## Supplied entries
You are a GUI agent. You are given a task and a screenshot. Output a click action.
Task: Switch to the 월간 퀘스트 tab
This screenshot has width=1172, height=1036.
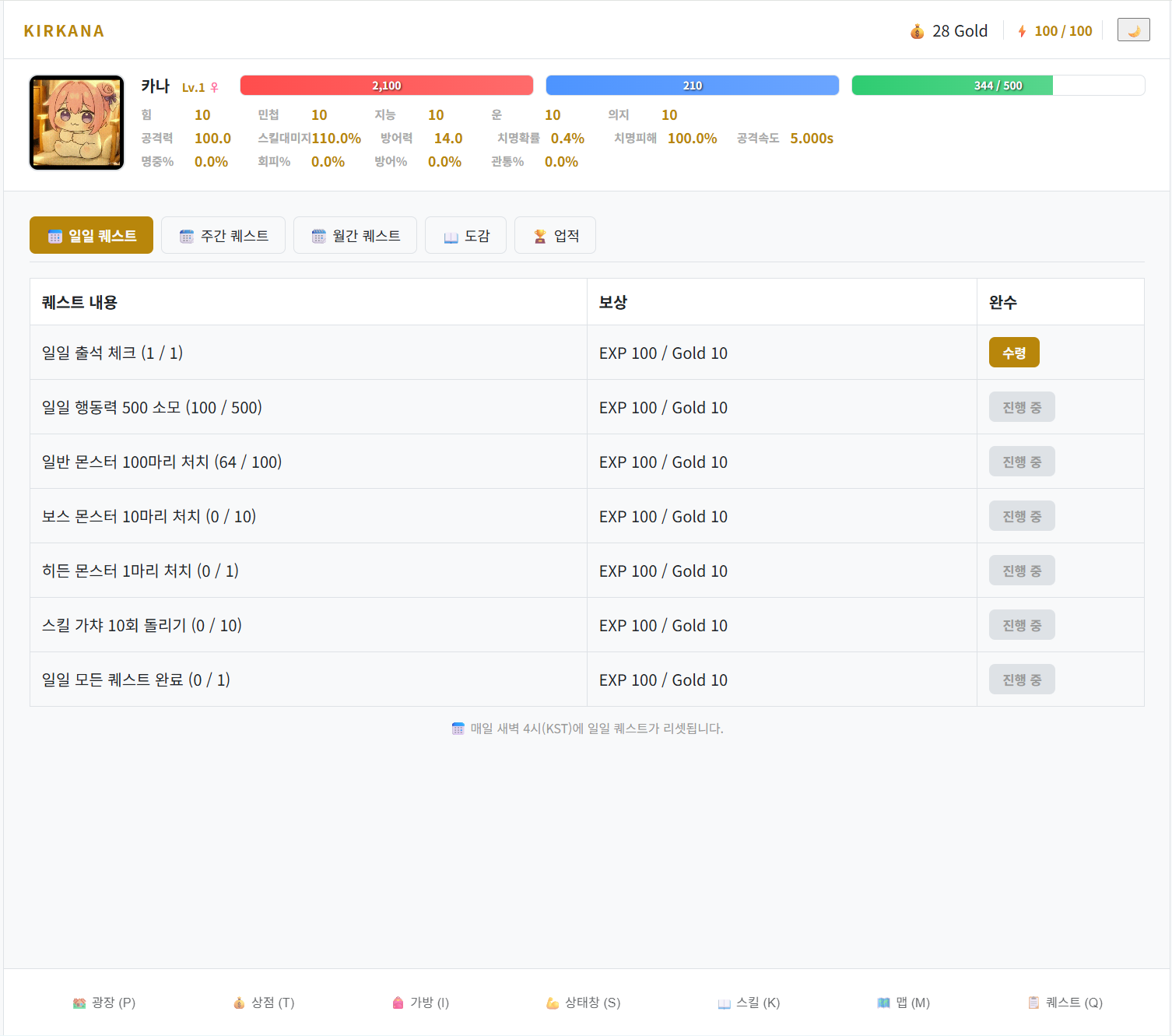coord(355,236)
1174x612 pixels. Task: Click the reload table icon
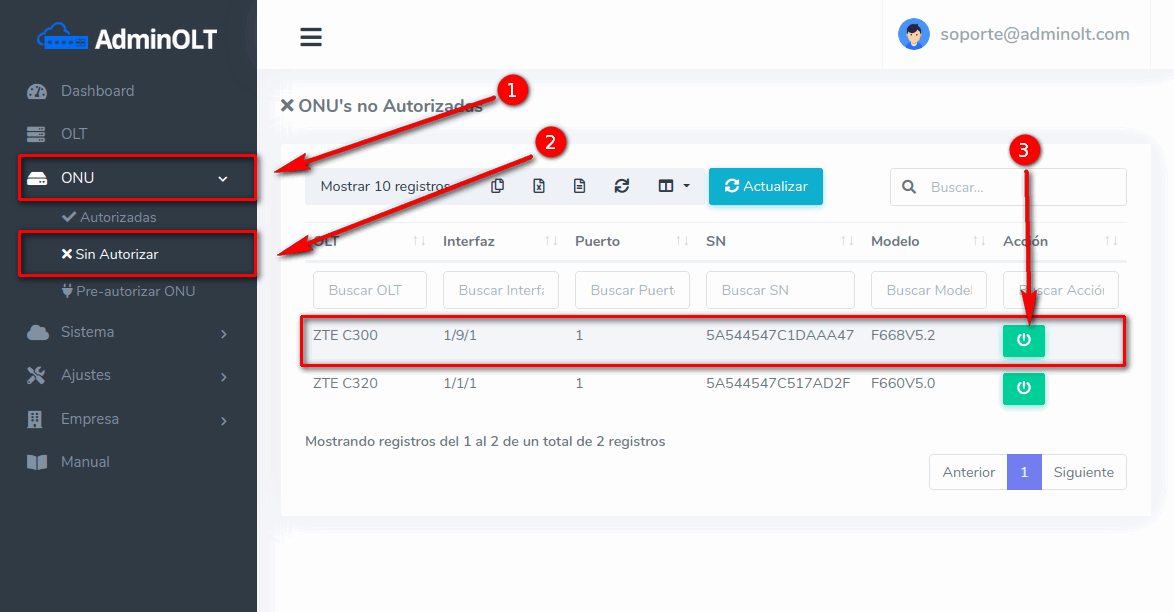coord(622,186)
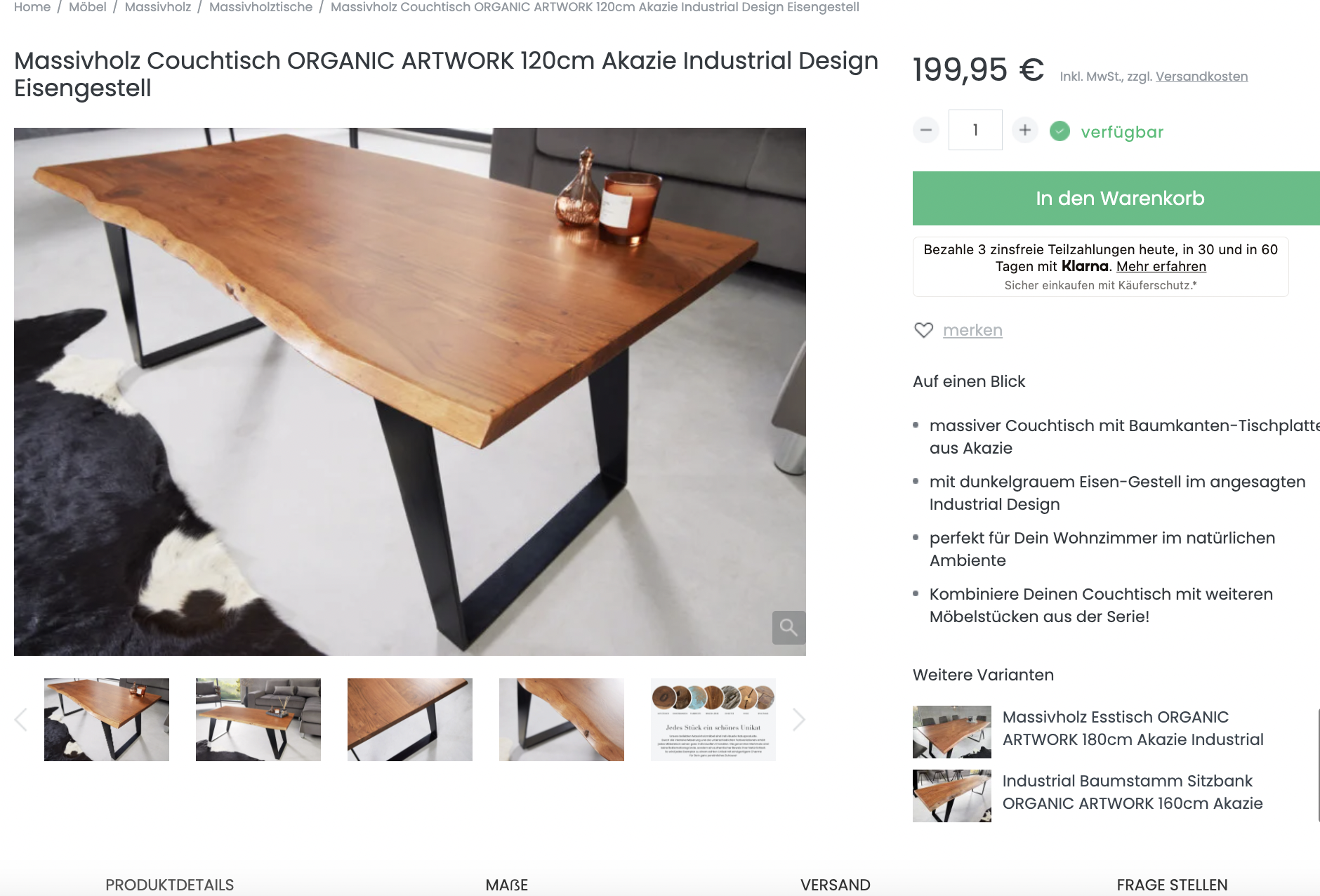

## The task
Arrange every line of text in the records above as a numbered list. Omit blank lines and leave the pictures out.

## The reply
1. You are a GUI agent. You are given a task and a screenshot. Output a click action.
2. Task: Switch to the 월간 퀘스트 tab
3. This screenshot has width=1172, height=1036.
4. coord(355,236)
5. 1174x612 pixels. Task: Click the reload table icon
6. coord(622,186)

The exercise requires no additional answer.